### [Directions]
Could you format every line of the material below as a JSON list of strings, one string per line, with blank lines dropped and the pictures left out?

Document and screenshot pointing entries:
_ _ _ _ _ _ _

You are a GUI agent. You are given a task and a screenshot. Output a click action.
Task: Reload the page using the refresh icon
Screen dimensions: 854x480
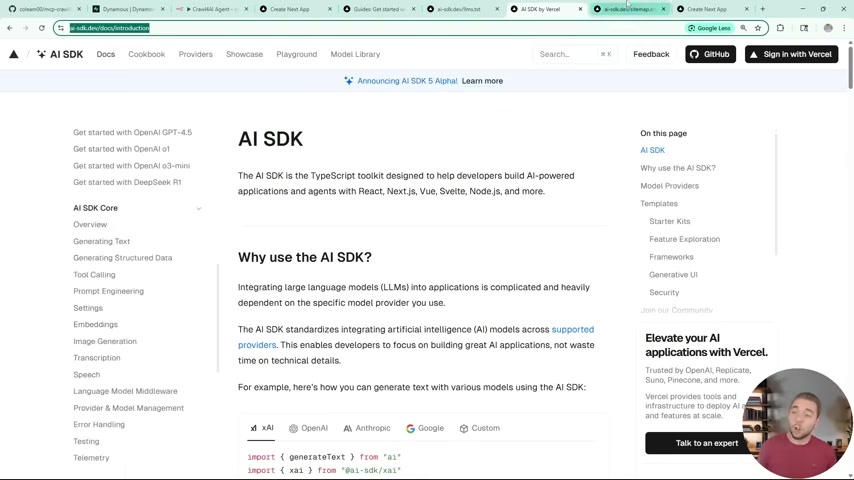coord(41,28)
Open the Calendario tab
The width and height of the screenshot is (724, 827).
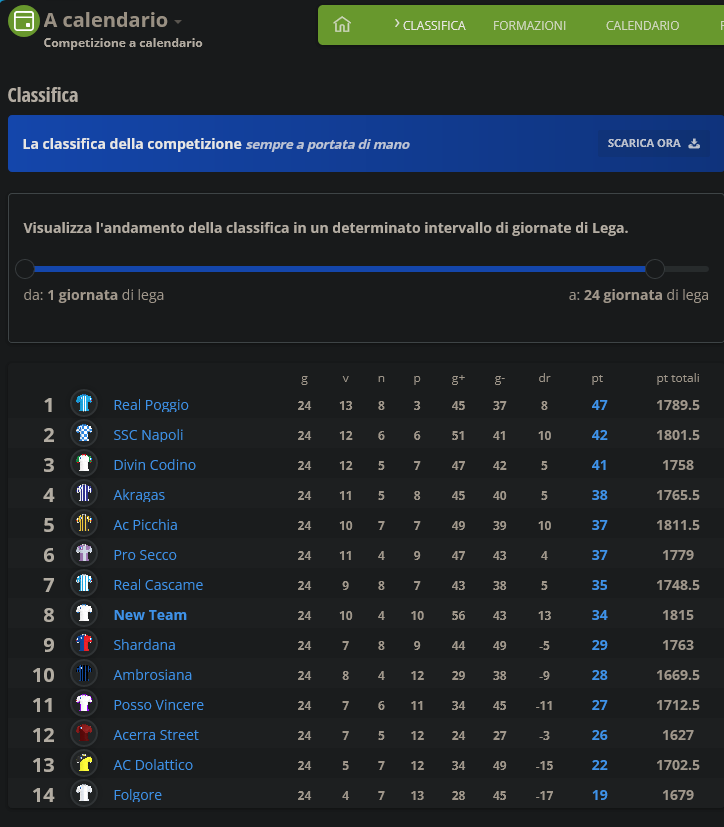coord(642,25)
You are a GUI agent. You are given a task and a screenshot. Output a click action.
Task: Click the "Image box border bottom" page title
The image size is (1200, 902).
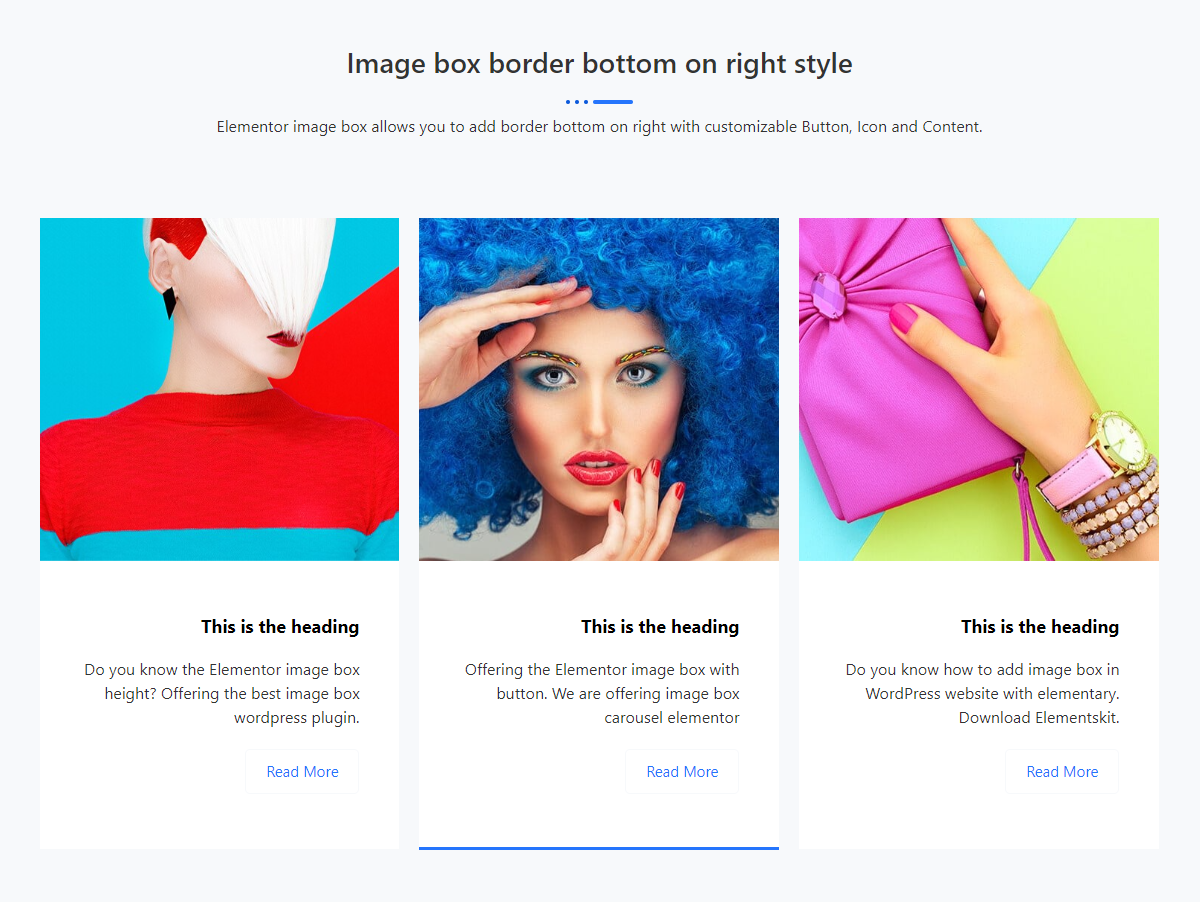600,64
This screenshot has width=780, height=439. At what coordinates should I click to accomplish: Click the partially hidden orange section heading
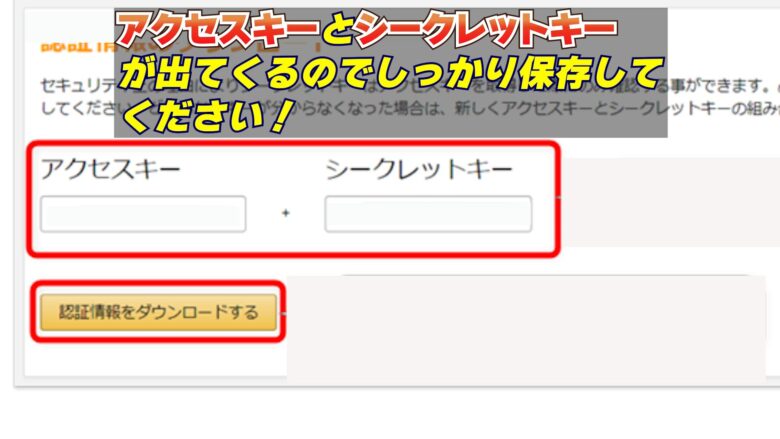77,47
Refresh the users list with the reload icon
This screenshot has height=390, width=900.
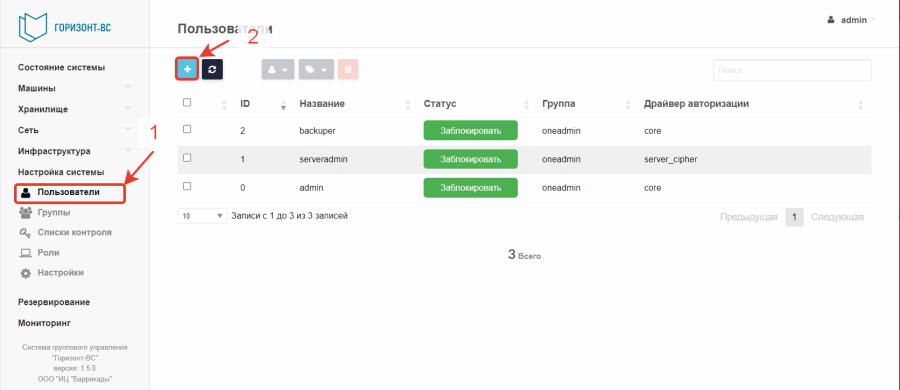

_ _ _ _ _ _ _

### [The answer]
[
  "You are a GUI agent. You are given a task and a screenshot. Output a click action.",
  "Task: Reload the page using the refresh icon",
  "Screen dimensions: 854x480",
  "coord(41,28)",
  "Open the Calendario tab",
  "The width and height of the screenshot is (724, 827).",
  "coord(642,25)",
  "You are a GUI agent. You are given a task and a screenshot. Output a click action.",
  "Task: Click the \"Image box border bottom\" page title",
  "The image size is (1200, 902).",
  "600,64",
  "This screenshot has width=780, height=439. At what coordinates should I click to accomplish: Click the partially hidden orange section heading",
  "77,47",
  "Refresh the users list with the reload icon",
  "This screenshot has height=390, width=900."
]